**Data excerpts:**
+===+

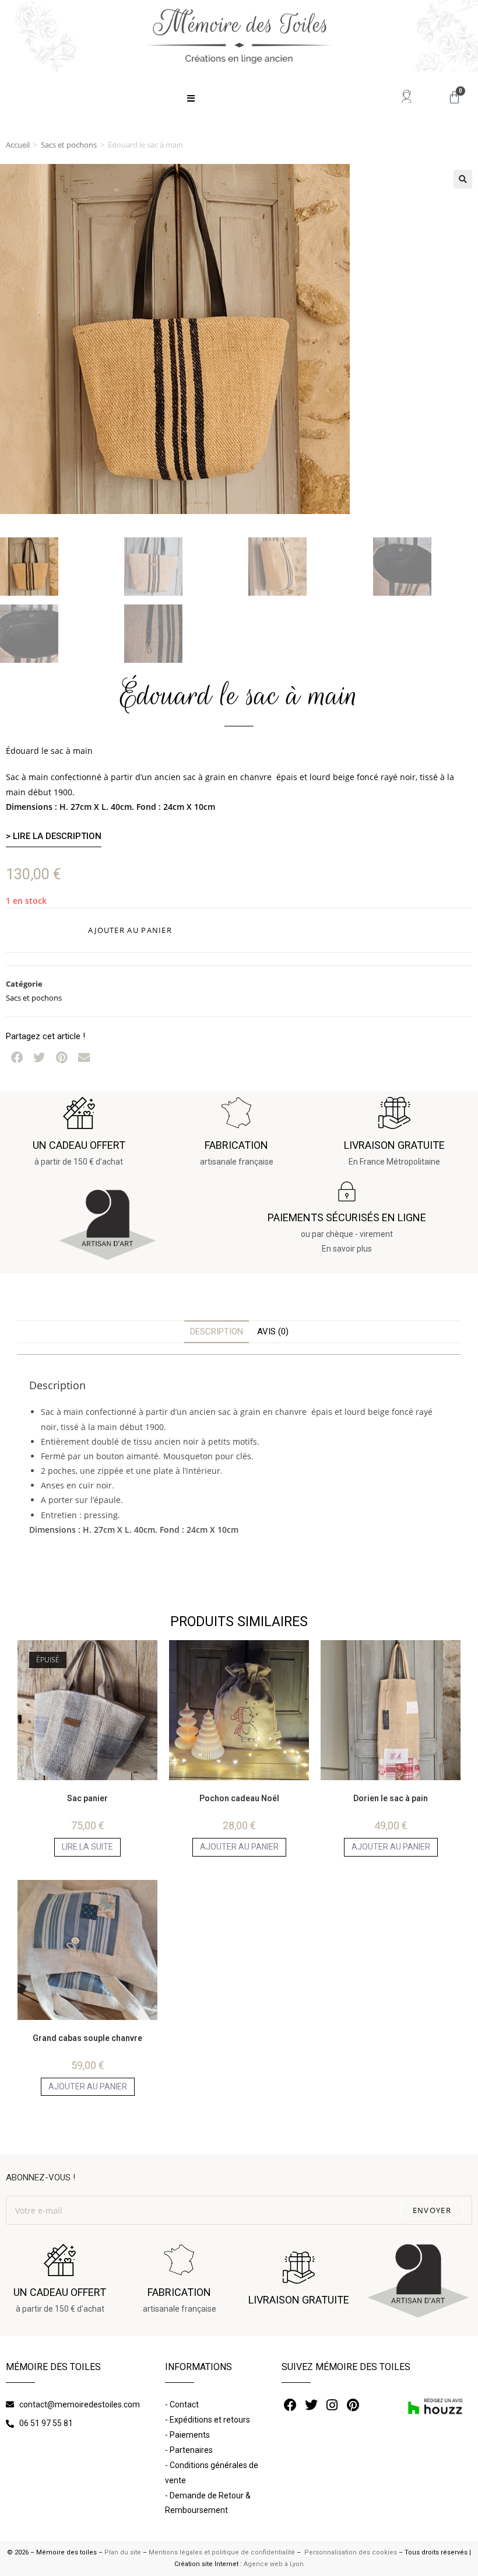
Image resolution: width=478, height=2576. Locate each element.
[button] (463, 179)
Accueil (18, 144)
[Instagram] (332, 2405)
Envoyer (432, 2210)
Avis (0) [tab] (273, 1331)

+===+

**Work task:**
A word-for-word copy of the entries above is what is needed, without any images.

**Answer to this task:**
Image resolution: width=478, height=2576. Locate each element.
[button] (463, 179)
Accueil (18, 144)
[Instagram] (332, 2405)
Envoyer (432, 2210)
Avis (0) [tab] (273, 1331)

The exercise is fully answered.